In addition, by on cantilever beam, install as described above exciting with and detect the electrode of usefulness, can realize the mechanical oscillation filter of the good and miniaturization of conversion efficiency.

(execution mode 2)

Fig. 6 is the example that the mechanical resonator of Fig. 1 is used for machinery → electric transducer.

In Fig. 6, carry out at the y direction of principal axis transverse vibration vibrating body 1 displacement as and the variation of the capacitor C of 2 at electrode be detected.The current i that flows through as shown in the formula, with the product representation of vibration velocity and Δ C/ Δ y.

If use Δ C/ Δ y to be counted as being roughly the displacement region of definite value, the displacement signal of beam is reproduced by integrator 601 by current signal, at this moment | and y| is big more for Δ C/ Δ, can obtain big current signal more.The same with Fig. 2, when supposing d=0.1 μ m, ε r=1, δ max=1 μ m, L=40 μ m, W=20 μ m, it is big to adopt the structure of the present invention represented with Fig. 4 can obtain the existing parallel plate structure represented than Fig. 3 | Δ C/ Δ y|.Therefore, the machinery → electric transducer of present embodiment can convert faint vibration to the signal of telecommunication efficiently.

(execution mode 3)

Fig. 7 is to use the mechanical oscillation Filter Structures figure of the mechanical resonator of present embodiment.

In Fig. 7, the mechanical oscillation filter has electrode as the shape of embodiment of the present invention 1 and 2, the resonance mode represented for the capacitive coupling part of the incoming line 104 of the electricity → mechanical switch portion of the filter construction represented at Figure 22 and double bracing beam 101 and for the capacitive coupling part both sides use of the incoming line 105 of machinery → electric converter section and double bracing beam 102 in Fig. 1.And then, it is a plurality of by one group of electricity → mechanical switch portion and filter that machinery → electric converter section is formed that this mechanical oscillation filter is made configuration arranged side by side, input voltage is imported along separate routes and to each filter, and the output current signal of each filter is unified the structure of taking-up.By the number of so suitable adjustment filter, can reduce especially becomes reflected signal problem, that impedance does not match and produces in high-frequency circuit, can become mechanical oscillation to electrical signal conversion efficiently, and mechanical oscillation are re-used as signal of telecommunication taking-up.

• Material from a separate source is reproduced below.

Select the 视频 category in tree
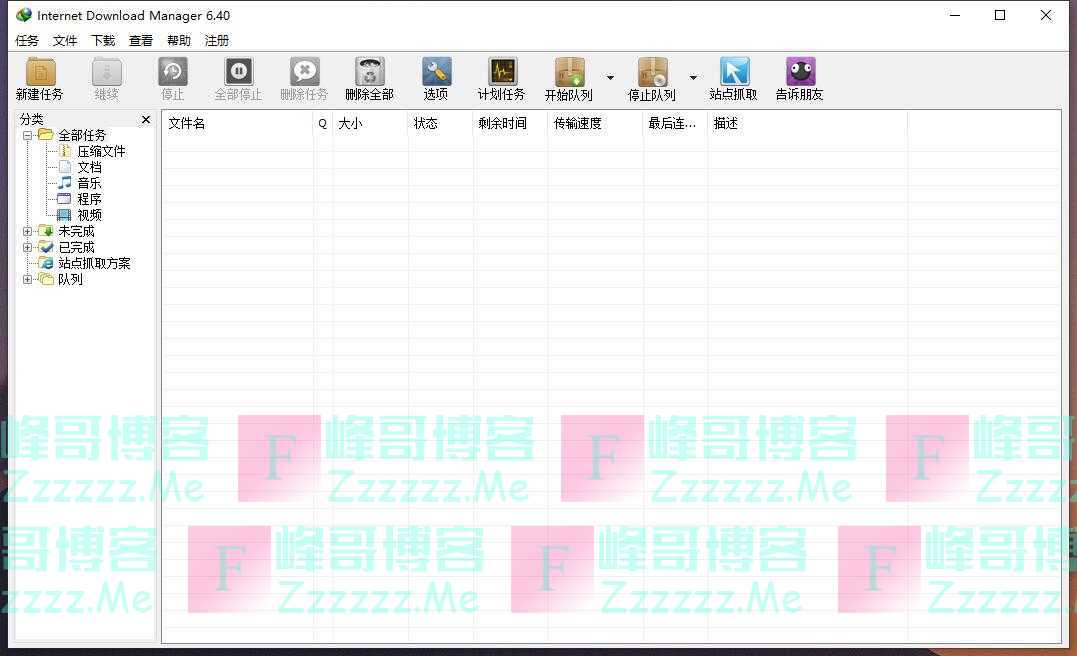Screen dimensions: 1077x656 89,215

Below, the example of a plurality of filters of expression configured in series.

Fig. 8 is the vertical view of girder construction, is the structure that beam sides a1, a2, b1, b2, c1, c2 portion six places are fixed as stationary plane.According to this structure and long for L, widely be the connect structure equivalence roughly of formation of two double bracing beams of W.This is because any double bracing vibration of beam by passing to another double bracing beam between stationary plane b1, the b2, is played in conjunction with beam action between this stationary plane b1, the b2.

Fig. 9 is to use the mechanical oscillation Filter Structures figure of the mechanical resonator of described girder construction.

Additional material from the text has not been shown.